R Markdown - Dynamic Documents for R
Background
In order to use statistical modelers to build pricing guidelines, there are usually some routine steps in R.
- Data import and cleaning
- Data summary
- Regression (GLM or other supervised/unsupervised models)
- Coefficient estimates and confidence intervals
- Prediction
- Graphs for actual/predicted responses
- Model comparison and selection
When actuaries are updating models or rerunning models for new data, usually the only thing they worry about is the third section, while everything else is very likely to remain the same or similar. To make things easy, actuaries would like to write functions or loops with the regression formulas and data input as arguments. Therefore, they only have to do three things. Firstly step is to reassign the formulas by adding more rating factors and update the input data source. Then, the actuaries are supposed to run the old R script codes from coefficients display to model comparison again. Last step is to copy and paste the outputs to Power or PDF and format the pages for presentation.

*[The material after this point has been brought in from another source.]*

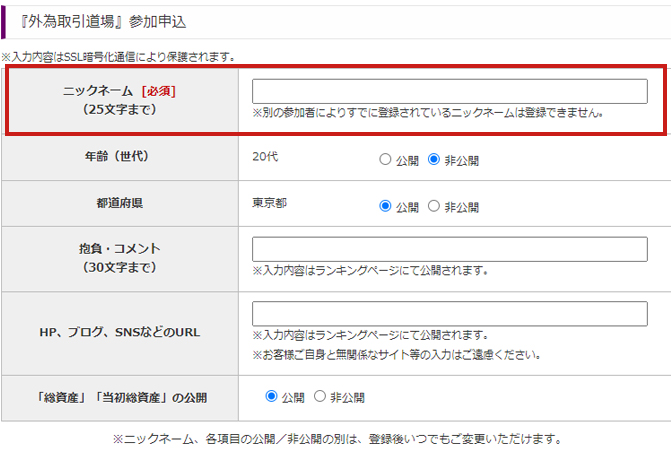Click the nickname text input field
Image resolution: width=671 pixels, height=452 pixels.
(449, 91)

Compared to writing the codes again for model update, this approach is very effective. However, things can be even simpler, which is when we add the format part to the “loop”. To make this happen, I am introducing a new R package called “rmarkdown”, by which, the whole flow from import to format is fully reproducible. Instead of three steps, we now only need 2 steps, which is reassigning the arguments and rerunning the old R Markdown codes.
Introduction
From the R Markdown v2 official website, “R Markdown is an authoring format that enables easy creation of dynamic documents, presentations, and reports from R. It combines the core syntax of markdown (an easy-to-write plain text format) with embedded R code chunks that are run so their output can be included in the final document.” Beside integrating the all steps of predictive modeling, R Markdown has the following characteristics:
- The final documents can be outputs in different formats, such as HTML, PDF, and MS Word, depending on the audience and presentation scenario.
- R codes are the same as usual but texts of titles or section names can be displayed in LaTeX format, hence more colors, fonts and sizes for different items.
- Custom templates are available online
- Shiny can be used in interactive R Markdown documents.
Since R Markdown has more advantages then R script, it has to be different.
R Markdown R Script
- Only can be run in RStudio IDE Can be run in regular R base system or RStudio
- New file as R Markdown New file as R Script
- R codes should be written in chunks or inline Only R codes in R scripts
- If only want to run the R codes, highlight R codes and click “Run” button (Control+R for shortcut) as usual.
- If want to create the final document for presentation, click “Knit HTML”, “Knit PDF” or “Knit Word”. Click “Run” button (Control+R for Shortcut)
- Templates available in RStudio No Template in RStudio or R base system
Installation and Markdown Basis
RStudio has to be installed as the IDE for R Markdown. Windows, Mac and other system can always find their installers in .
Then, the add-on package “rmarkdown” should be installed and loaded by
install.packages(“rmarkdown”)
library(“rmarkdown”)
These codes can be written and run in R Script (.R) or R markdown (.Rmd) files in RStudio. To make thing simple, I first open a new .Rmd file in RStudio, write the above R codes in its R codes chunk, highlight the R codes and click “Run”.
R Markdown new file is below R Script new file.
Select a, for example, HTML file.
This is a template but we do not need to worry about its codes at first. I just create a chuck for easy package installation and loading.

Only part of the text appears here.